This House in Buenos Aires Now Encloses a Small Jungle After Some Clever Carving
Built at the turn of the 20th century, Casa Leiva by local firm Giusto Van Campenhout features a central courtyard with a classical oculus rendered in workaday concrete.
Built at the turn of the 20th century, Casa Leiva by local firm Giusto Van Campenhout features a central courtyard with a classical oculus rendered in workaday concrete.
Patricio "Pato" Martinez discovered his new house next to a dilapidated industrial building on a leafy street in Chacarita, the neighborhood du jour for young Buenos Aires creatives. The slightly shabby "casa chorizo" (a historical style characterized by outdoor hallways) still had its original early-20th-century details.

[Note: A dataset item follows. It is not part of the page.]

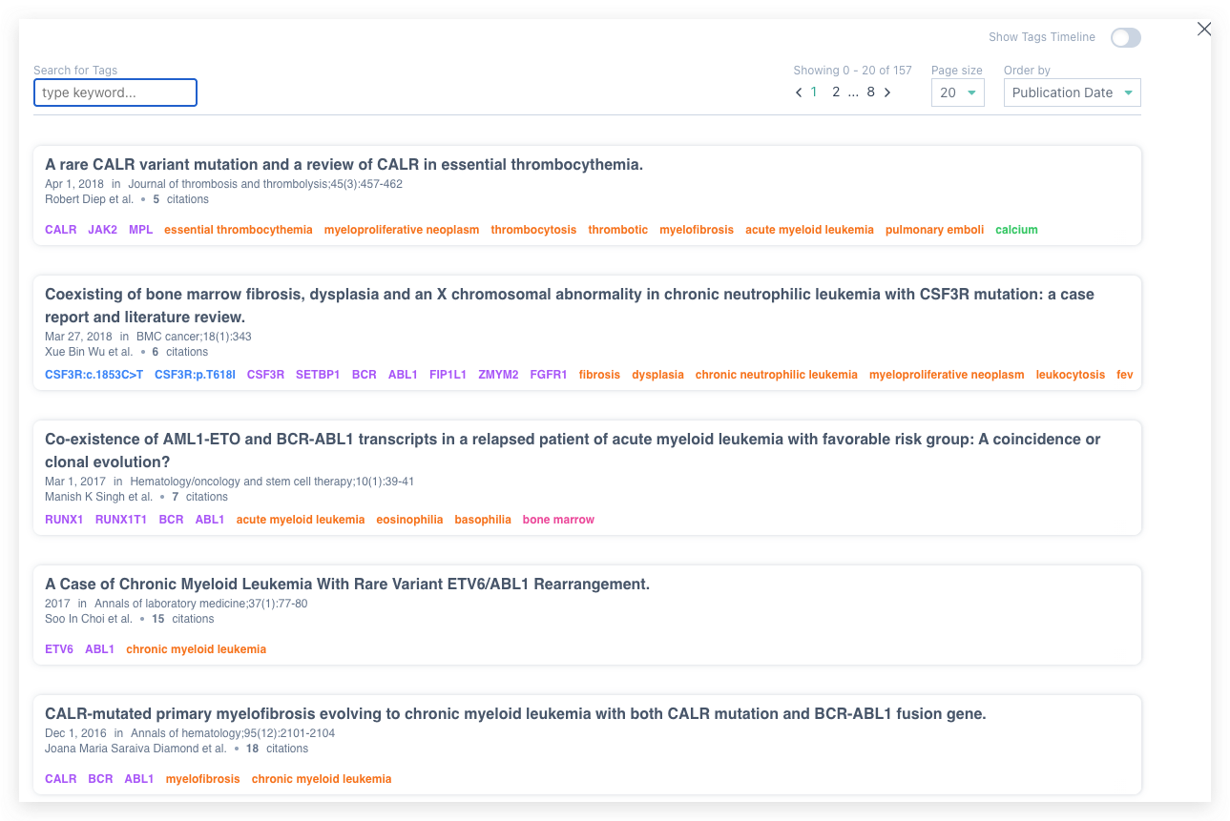The image size is (1230, 821).
Task: Select the pink bone marrow tag
Action: (x=558, y=520)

And shopworn as it looked, the single-story structure was solid—plus, at 1,800 square feet, the lot was unusually large. Pato took the leap, bought the building, and called on his old friend Santiago Giusto, who runs a Brussels- and Buenos Aires–based architecture firm with his business partner, Nelson Van Campenhout, to renovate it. For Giusto, it was a chance to update a distinctly Argentinean building as his first residential commission in his home country.
"The first stage of the project was to understand what the function of the existing structure would be. How could we work with it and give it new meaning?"